The situation these breweries face now is the result of favorable legislation that was included in the Craft Beverage Modernization and Tax Reform Act (CBMTRA) section of the larger 2017 Tax Cuts and Jobs Act. Heavily lobbied for by the Washington D.C.-based The Beer Institute—more or less considered the lobbying arm of the world’s biggest breweries, but occasionally helpful to craft breweries as well—this act included temporary reductions in the amount of excise taxes that would be paid by producers and importers of beer, wine and spirits. The cuts went into effect at the beginning of 2018, but they’re now set to expire at the end of 2020, unless Congress was to intervene by extending the cuts or making them permanent. Those lower excise tax rates were rationalized to allow small brewers in particular to direct their cash flow at necessary expenditures to grow their businesses, rather than lining the pockets of the federal government. And indeed, the total number of U.S. breweries continued to surge during this era, to more than 8,000 as of 2019.
Prior to the CBMTRA, breweries that produced less than 60,000 barrels of beer per year were paying a tax rate of $7 per barrel. Following CBMTRA, that number was cut in half to $3.50 per barrel—a very significant decrease, considering that the vast majority of American breweries produce significantly less than 60,000 barrels per year. Beyond 60,000 barrels, the number leaps upwards—breweries pay $16 per barrel in excise tax for every additional barrel produced between 60,000 per year and 2 million per year. That still represents a smaller, $2 cut from the $18 per barrel paid by breweries beyond the 6 million barrels per year mark, which hints at the true reason for the legislation in the first place—to shave a few million bucks off the tax burden of some of the largest breweries. Still, even if this is the case, those cuts may now be needed far more desperately by the smallest breweries, who were the least equipped to deal with the economic consequences of the pandemic. For each 10,000 barrels produced by a small craft brewer, for instance, the increased excise tax will mean another $35,000 in taxes paid. In total, The Beer Institute estimates the additional taxes would cost the industry as a whole around $130 million.
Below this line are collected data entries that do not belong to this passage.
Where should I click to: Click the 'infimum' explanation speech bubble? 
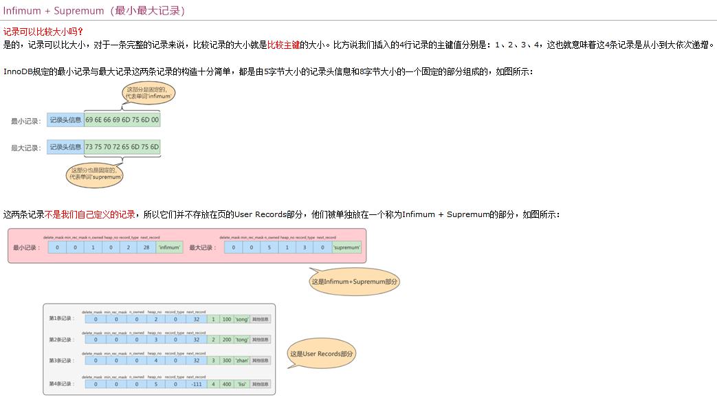[x=148, y=93]
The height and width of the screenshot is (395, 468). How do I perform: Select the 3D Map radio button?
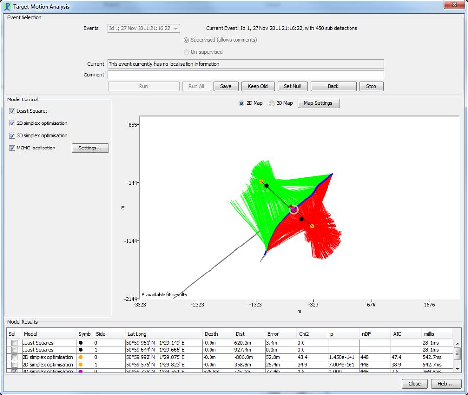point(272,103)
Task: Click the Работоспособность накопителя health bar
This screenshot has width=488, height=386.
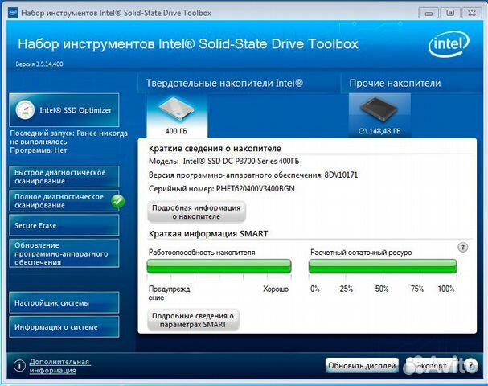Action: [219, 266]

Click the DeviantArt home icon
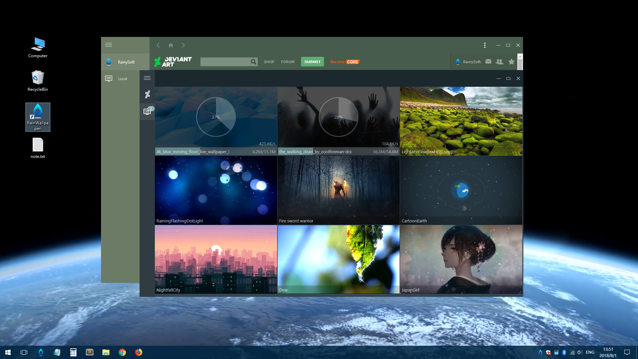170,45
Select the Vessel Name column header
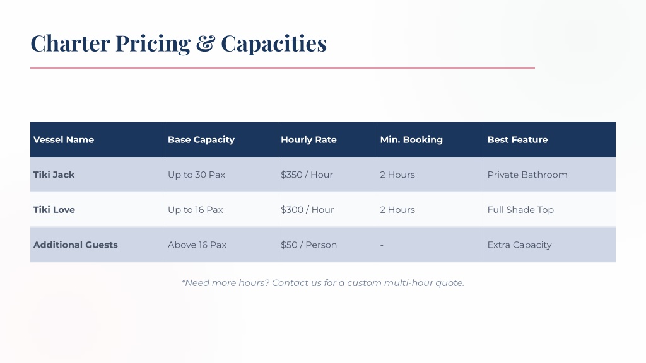Image resolution: width=646 pixels, height=363 pixels. (x=98, y=139)
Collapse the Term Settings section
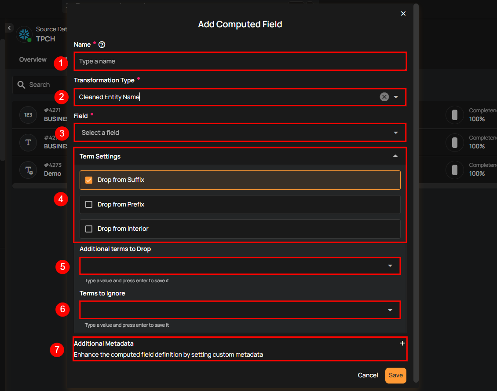The width and height of the screenshot is (497, 391). coord(395,156)
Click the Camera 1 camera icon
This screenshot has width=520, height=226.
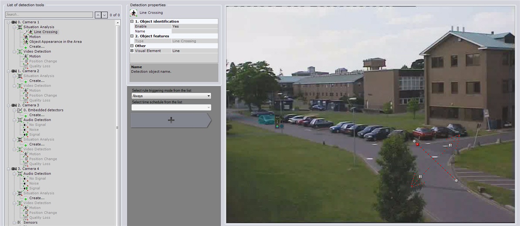pos(14,22)
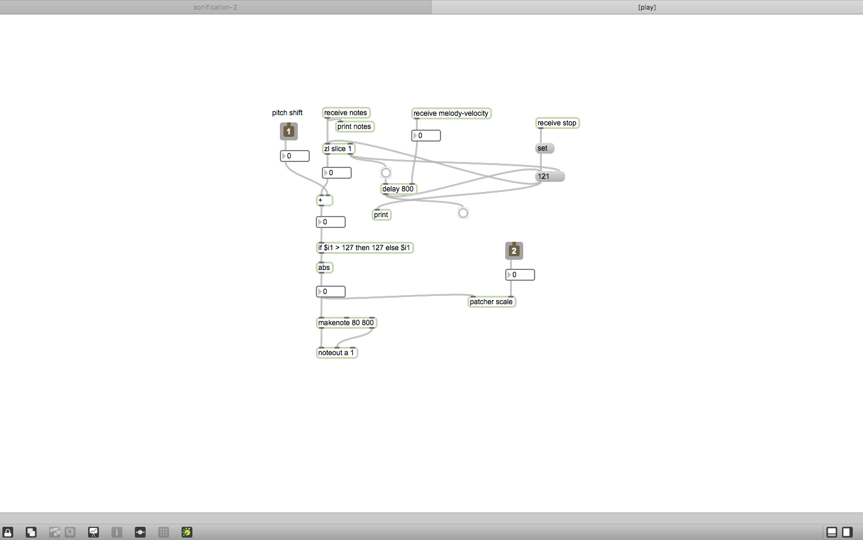Open a new view of the patcher

[31, 532]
To be sure, the wine and spirits industries have also faced their own hurdles during the pandemic, and both would likely want to see the excise tax reduction continue. But the beer industry has been hit worst of all, because it’s more dependent than either wine or spirits on what is referred to as “on-premise” consumption—beer that is consumed at bars, restaurants and (an especially important one) brewery taprooms. The latter is a model that many young breweries had entirely based themselves around in recent years—open a small brewery with a large taproom, and focus entirely on the most lucrative slice of the business, which is selling beer directly to the consumer from your own taproom, cutting out the distribution middle man. And it’s those small breweries that have been most devastated by COVID-19, as the inability of drinkers to patronize their establishments meant that beer sales in many cases dried up overnight. Most of those breweries have since transitioned to selling to-go beer, patio beers, or packaged beer for curbside pickup, but those sales are like applying bandages to a still-bleeding wound. They can’t entirely replace the lost revenue for most breweries that were heavily built around on-premise consumption. And the last thing those breweries need right now is for their excise taxes to effectively double at the end of 2020.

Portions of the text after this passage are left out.